At Least 20 Wildfires Burn Across Central Florida

April 10, 2012
With drought conditions worsening across Central Florida -- and no rain in sight -- fire departments are coordinating efforts to try to keep wildfires in check.

April 10--With drought conditions worsening across Central Florida -- and no rain in sight -- fire departments are coordinating efforts to try to keep wildfires in check.

At least 20 wildfires are burning in Central Florida, and three of them are more than 100 acres in size.

Statewide, 64 fires -- 12 of them more than 100 acres -- were active Monday, having burned more than 4,300 acres.

A brush fire near Groveland has grown to about 60 acres and is only about 50-percent contained, said Florida Forest Service spokesman Don Ruths. It is north of State Road 50, near Timber Lake Village.

Crews have plowed fire lines to keep it from reaching a nearby swamp where it likely would have become a muck fire and could have burned for weeks, he said.

Ruths said crews from his agency were working side-by-side with units from the Lake County Fire Department Monday.

The cooperation between the two agencies is part of an aggressive program that has been in place for four years now, Ruths said.

Lake was the second county in the state to adopt a Community Wildfire Protection Plan, where all fire agencies plan and train together for a coordinated effort in battling wildfires.

Volusia County also has adopted a plan.

A 50-acre fire in northern Lake, which at one time threatened some homes, "is pretty much taken care of," Ruths said.

Volusia County has two active fires that are more than 100 acres and at least 18 smaller.

The largest, off Ranchette Road, south of State Road 44, between DeLand and New Smyrna Beach, is fully contained after growing to 140 acres. Firefighters are monitoring that fire and most of the smaller ones and are mopping up fires near Ormond Beach and west of New Smyrna Beach, Volusia County Fire Services spokeswoman Pat Kuehn said.

The other large fire, which is slightly more than 100 acres, is in New Smyrna Beach.

Daytona Beach firefighters quickly extinguished a fire Sunday in the area of N. Williamson Boulevard and the Indigo Golf Course, fire Lt. Larry R. Stoney Jr. said.

The burn pattern shows it started near the edge of the roadway. It's a pattern associated with improperly discarded cigarettes, Stoney said.

On Sunday, Daytona Beach Fire Department responded to the area near North Williamson Boulevard and the Indigo Golf Course for a reported brush fire.
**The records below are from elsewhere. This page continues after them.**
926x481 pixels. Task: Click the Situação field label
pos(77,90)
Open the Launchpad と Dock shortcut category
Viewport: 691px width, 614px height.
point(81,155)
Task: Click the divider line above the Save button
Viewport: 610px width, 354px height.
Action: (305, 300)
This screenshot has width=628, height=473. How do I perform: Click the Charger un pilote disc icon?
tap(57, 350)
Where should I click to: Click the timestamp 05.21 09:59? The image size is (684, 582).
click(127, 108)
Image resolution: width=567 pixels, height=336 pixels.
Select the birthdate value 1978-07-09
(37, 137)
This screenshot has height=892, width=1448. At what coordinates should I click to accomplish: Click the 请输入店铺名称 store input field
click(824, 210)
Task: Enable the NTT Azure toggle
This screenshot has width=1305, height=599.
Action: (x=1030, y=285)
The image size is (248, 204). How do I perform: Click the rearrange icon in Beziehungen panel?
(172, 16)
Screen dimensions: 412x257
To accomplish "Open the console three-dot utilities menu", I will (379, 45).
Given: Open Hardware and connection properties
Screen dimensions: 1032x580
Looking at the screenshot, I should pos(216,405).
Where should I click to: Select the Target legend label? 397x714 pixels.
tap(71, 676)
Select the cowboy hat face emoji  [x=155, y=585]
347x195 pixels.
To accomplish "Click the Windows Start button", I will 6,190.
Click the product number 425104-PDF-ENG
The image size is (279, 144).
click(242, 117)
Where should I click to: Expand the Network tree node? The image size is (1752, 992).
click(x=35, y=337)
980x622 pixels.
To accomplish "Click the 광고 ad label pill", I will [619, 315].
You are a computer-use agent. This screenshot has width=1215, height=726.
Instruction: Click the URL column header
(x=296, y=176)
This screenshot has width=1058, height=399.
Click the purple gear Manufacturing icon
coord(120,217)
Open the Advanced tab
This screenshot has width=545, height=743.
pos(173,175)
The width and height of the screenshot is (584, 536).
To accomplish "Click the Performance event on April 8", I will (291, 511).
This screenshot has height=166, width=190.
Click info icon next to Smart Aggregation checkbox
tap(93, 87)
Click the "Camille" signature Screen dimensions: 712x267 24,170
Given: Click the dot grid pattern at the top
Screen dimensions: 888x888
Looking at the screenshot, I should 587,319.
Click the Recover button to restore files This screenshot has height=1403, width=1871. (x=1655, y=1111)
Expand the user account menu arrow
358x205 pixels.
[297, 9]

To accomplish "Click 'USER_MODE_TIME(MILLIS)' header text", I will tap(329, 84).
Fire crews from Daytona Beach were able to extinguish that fire quickly without any evacuations to the neighboring golf community. The northbound lanes of Williamson Boulevard were shut down during operations while a water supply was established.

The largest wildfire burning in Central Florida is in a remote area of east Orange County.

It is more than 300 acres but is fully contained, said Cliff Frazier of the Florida Forest Service.

There are four other small fires burning in Orange and two in Seminole, but all are 100-percent contained, he said.